» **MATERIAL**
>> start

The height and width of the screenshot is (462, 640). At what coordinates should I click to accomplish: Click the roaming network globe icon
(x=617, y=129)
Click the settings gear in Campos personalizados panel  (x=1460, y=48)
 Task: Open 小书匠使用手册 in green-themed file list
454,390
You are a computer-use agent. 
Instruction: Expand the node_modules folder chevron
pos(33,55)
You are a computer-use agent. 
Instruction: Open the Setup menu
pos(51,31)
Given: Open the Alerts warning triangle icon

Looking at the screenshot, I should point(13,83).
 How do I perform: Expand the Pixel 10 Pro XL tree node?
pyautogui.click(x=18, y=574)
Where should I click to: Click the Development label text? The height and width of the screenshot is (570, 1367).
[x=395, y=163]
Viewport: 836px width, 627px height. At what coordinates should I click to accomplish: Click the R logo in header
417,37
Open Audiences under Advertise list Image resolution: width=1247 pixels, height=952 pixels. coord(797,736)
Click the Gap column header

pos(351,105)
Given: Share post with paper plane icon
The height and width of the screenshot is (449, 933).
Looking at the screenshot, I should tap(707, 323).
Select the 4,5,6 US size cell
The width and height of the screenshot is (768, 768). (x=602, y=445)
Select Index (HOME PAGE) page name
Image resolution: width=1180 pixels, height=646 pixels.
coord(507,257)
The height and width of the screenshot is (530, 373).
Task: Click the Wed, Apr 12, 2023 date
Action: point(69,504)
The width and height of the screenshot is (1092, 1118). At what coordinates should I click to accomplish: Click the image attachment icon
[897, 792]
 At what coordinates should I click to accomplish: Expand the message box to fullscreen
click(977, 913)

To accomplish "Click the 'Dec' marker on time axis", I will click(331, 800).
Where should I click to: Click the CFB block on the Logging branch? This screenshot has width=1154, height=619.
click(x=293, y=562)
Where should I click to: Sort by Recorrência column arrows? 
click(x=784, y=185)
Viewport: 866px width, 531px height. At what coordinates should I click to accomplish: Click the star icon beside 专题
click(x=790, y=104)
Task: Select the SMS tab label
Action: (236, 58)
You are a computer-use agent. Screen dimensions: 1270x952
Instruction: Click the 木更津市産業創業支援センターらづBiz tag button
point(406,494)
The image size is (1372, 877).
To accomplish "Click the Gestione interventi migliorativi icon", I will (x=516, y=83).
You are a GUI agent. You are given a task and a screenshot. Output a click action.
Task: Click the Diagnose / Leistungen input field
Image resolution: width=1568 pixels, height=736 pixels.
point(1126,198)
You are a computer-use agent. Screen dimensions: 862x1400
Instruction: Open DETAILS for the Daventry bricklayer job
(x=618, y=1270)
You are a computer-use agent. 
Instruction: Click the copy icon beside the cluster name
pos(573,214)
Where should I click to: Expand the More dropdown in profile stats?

>> end

Reproduce verbatim the part of the records that opens with the line containing "Viewport: 866px width, 531px" and continues through the final line of the records.

» **REPLY**
Viewport: 866px width, 531px height. At what coordinates should I click to accomplish: Click the star icon beside 专题
click(x=790, y=104)
Task: Select the SMS tab label
Action: (236, 58)
You are a computer-use agent. Screen dimensions: 1270x952
Instruction: Click the 木更津市産業創業支援センターらづBiz tag button
point(406,494)
The image size is (1372, 877).
To accomplish "Click the Gestione interventi migliorativi icon", I will (x=516, y=83).
You are a GUI agent. You are given a task and a screenshot. Output a click action.
Task: Click the Diagnose / Leistungen input field
Image resolution: width=1568 pixels, height=736 pixels.
point(1126,198)
You are a computer-use agent. Screen dimensions: 862x1400
Instruction: Open DETAILS for the Daventry bricklayer job
(x=618, y=1270)
You are a computer-use agent. 
Instruction: Click the copy icon beside the cluster name
pos(573,214)
Where should I click to: Expand the More dropdown in profile stats?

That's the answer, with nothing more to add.